One of the things I liked about Brattleboro when we moved here was the abundance of second hand, vintage, antique, and bona fide junk shops.  You can buy used records, used books, used DVDs, used furniture, used clothing, previously-owned jewelry, and every kind of vintage toy, decoration, and domestic item imaginable right downtown.  Brattleboro has yard sales every weekend.   Many non-profits host charity rummage sales – we go to the one at St.  Michael's all the time. In short, this propensity to recycle consumer goods makes Brattleboro a bargain hunter's heaven.  But on the other hand, what a drag it must be for retailers of new merchandise.

This dedication to the after market isn't just a sometimes thing.  People flock to bargain spots, lining up at the door to get in to book and rummage sales, and filling the aisles (such as they are) at Experienced Goods.  In fact, Experienced Goods (run by the Hospice) has become the de facto department store for a slice of Brattleboro residents, who come for clothes, furniture, kitchenware, books, gifts, and  whatever else they may find.

There are reasons why people take advantage of the cheap thrill.  The most obvious is lack of funds.  If you're broke or merely squeezed, you may relish a bargain.  If you can buy the very thing you covet without having to part with more than a few bucks, you're probably going to go for it.  Books for a dollar; the side table to keep them on for three dollars more.  You can't beat it with a stick.

Another reason to buy second hand is the cachet of vintage goods.  Modern mass-produced products from Walmart have all the soul of a corporate office park.  On the other hand, items that were owned and maybe even loved by actual people in the past have that lived-in feel that appeals, to me at least.  They have history, beauty, and if you're lucky, better quality than the same things made today.  The fact that they are also cheap is icing on the cake.

Finally, there's the earth-friendly aspect of second hand provisioning.  People here seem to take seriously the third R in the recycling mantra – we re-use.  Whether it's FreeCycle or free piles or the swap room at the dump, local residents take advantage of opportunities to obtain and dispose of all kinds of goods.  Instead of filling the proverbial landfill with useful items, we pass those items on to others who need or want them.

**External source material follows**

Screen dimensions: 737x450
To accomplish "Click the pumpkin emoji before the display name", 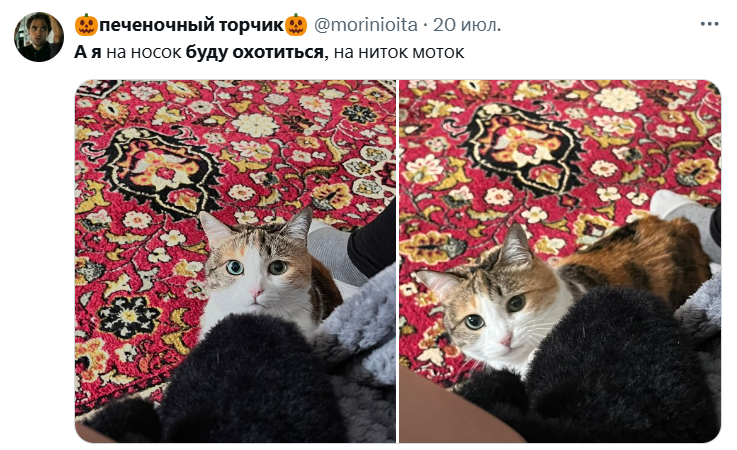I will (86, 25).
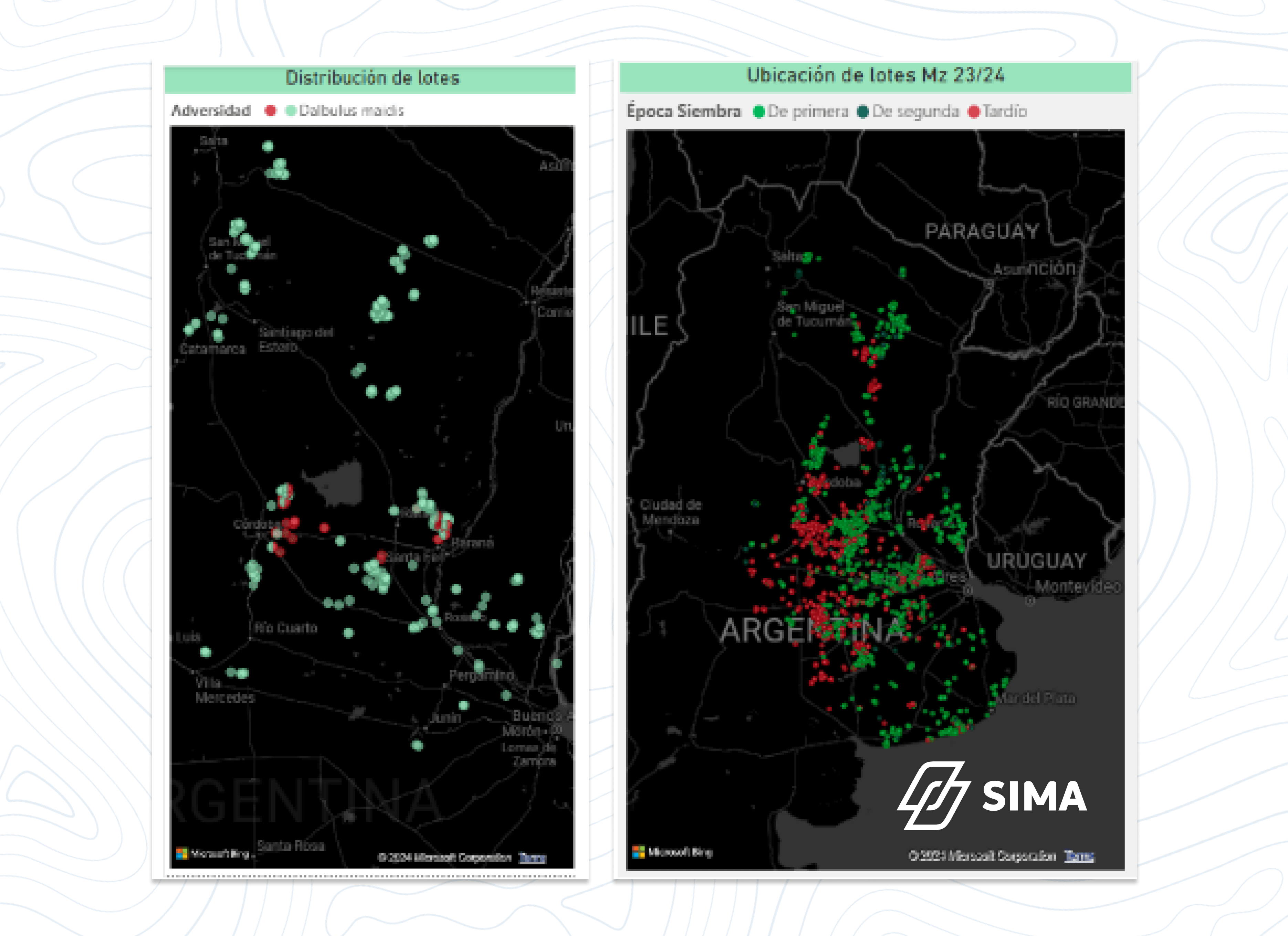Click the SIMA logo icon
This screenshot has width=1288, height=936.
tap(933, 795)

Recently I went to the Green Street School tag sale where I bought an old kids picture dictionary to inspire me to work on my French vocabulary.  When I got it home, I happened to glance at the flyleaf where I saw, to my surprise, the name of my mother's old friend from Baltimore, a French teacher of many years.  Later that night, we worked out that the book had gone from my mother's friend to my mother, from my mother to Experienced Goods (telltale sticker on back cover), and from there to a third party who donated it to the Green Street School where I bought it for a dime.  Thinking about the irony of this one little book's amazing circulatory powers, I was reminded of the three arrows in the recycling logo.  Around and around our belongings go, from one to another and sometimes back again.

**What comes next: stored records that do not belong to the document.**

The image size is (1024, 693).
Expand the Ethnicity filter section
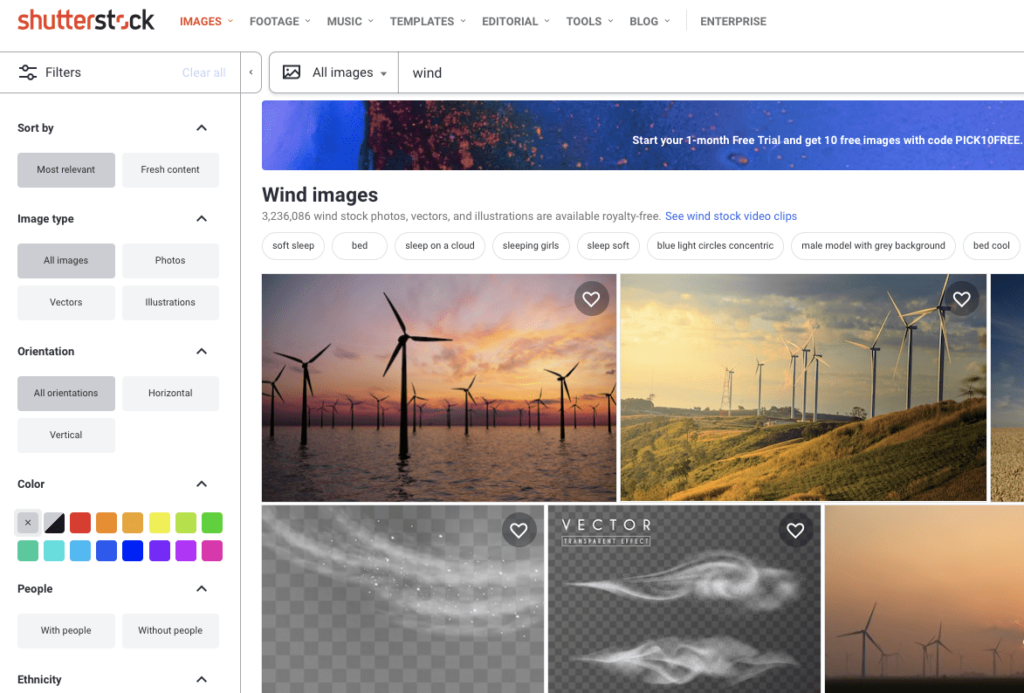[x=201, y=679]
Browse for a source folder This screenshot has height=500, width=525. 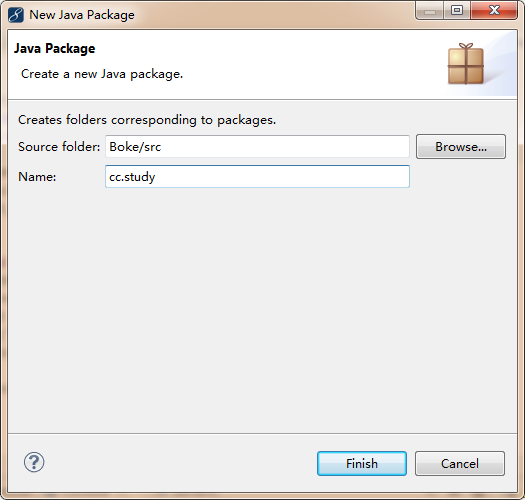461,147
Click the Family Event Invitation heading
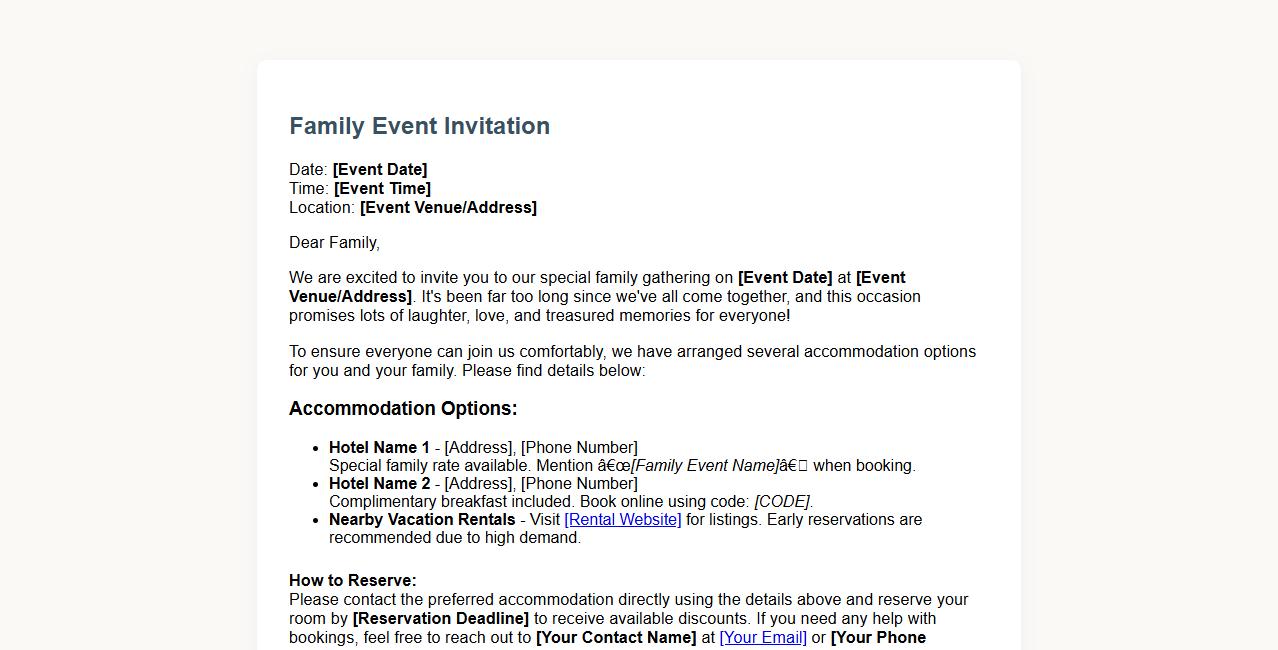Image resolution: width=1278 pixels, height=650 pixels. [419, 126]
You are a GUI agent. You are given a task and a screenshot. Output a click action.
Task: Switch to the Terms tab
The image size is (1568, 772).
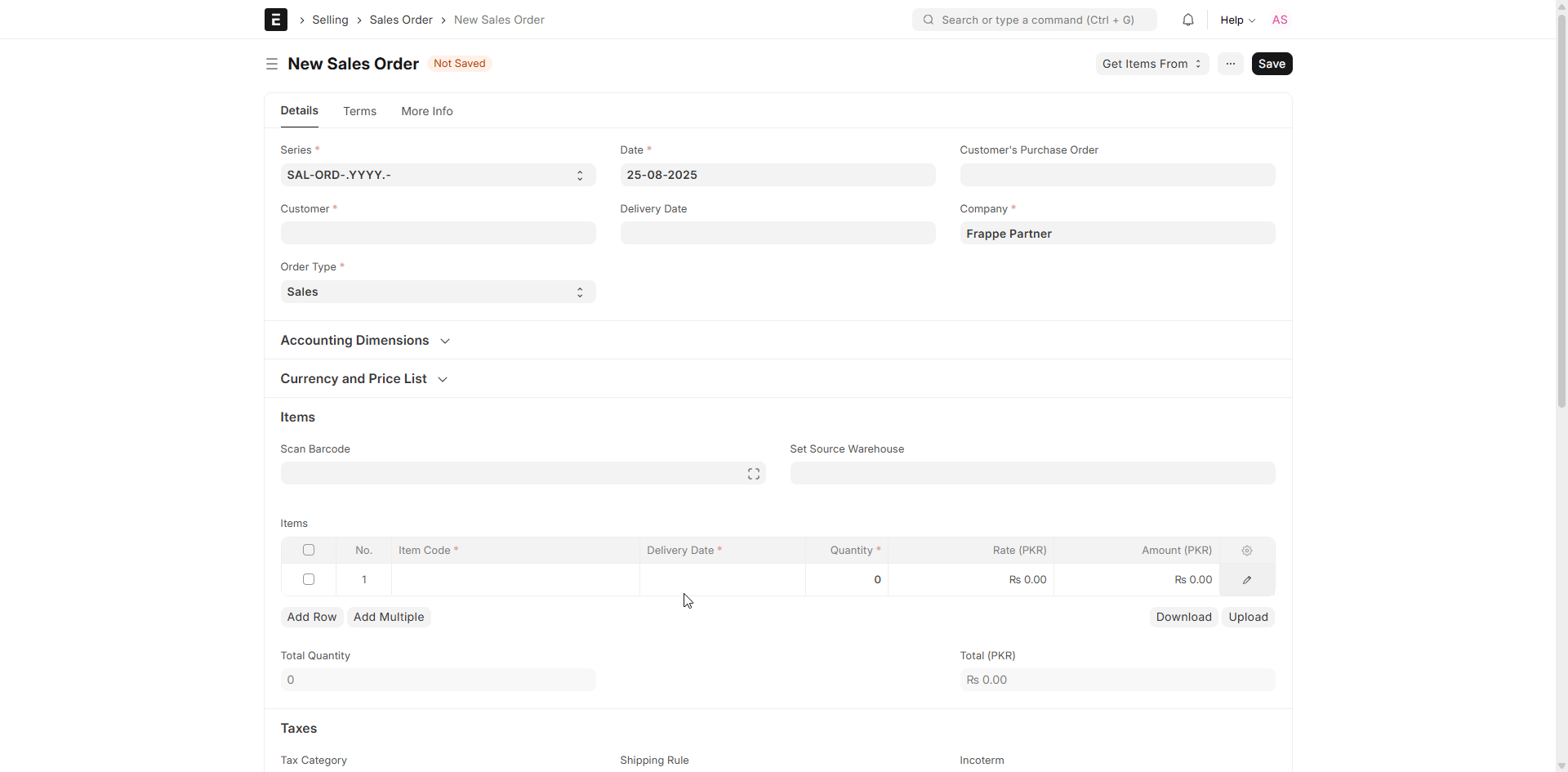pos(359,111)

While it's true that we may not be buying as many new consumer goods as we could, I like to think that our reliance on both previously-owned and new products gives us a more balanced economy.  It allows us to stretch our budgets a little further, improves our quality of life, and frees up cash for other things.  Meanwhile, being the second hand emporium of the county isn't such a bad thing for Brattleboro – it brings in customers for all our stuff, old and new.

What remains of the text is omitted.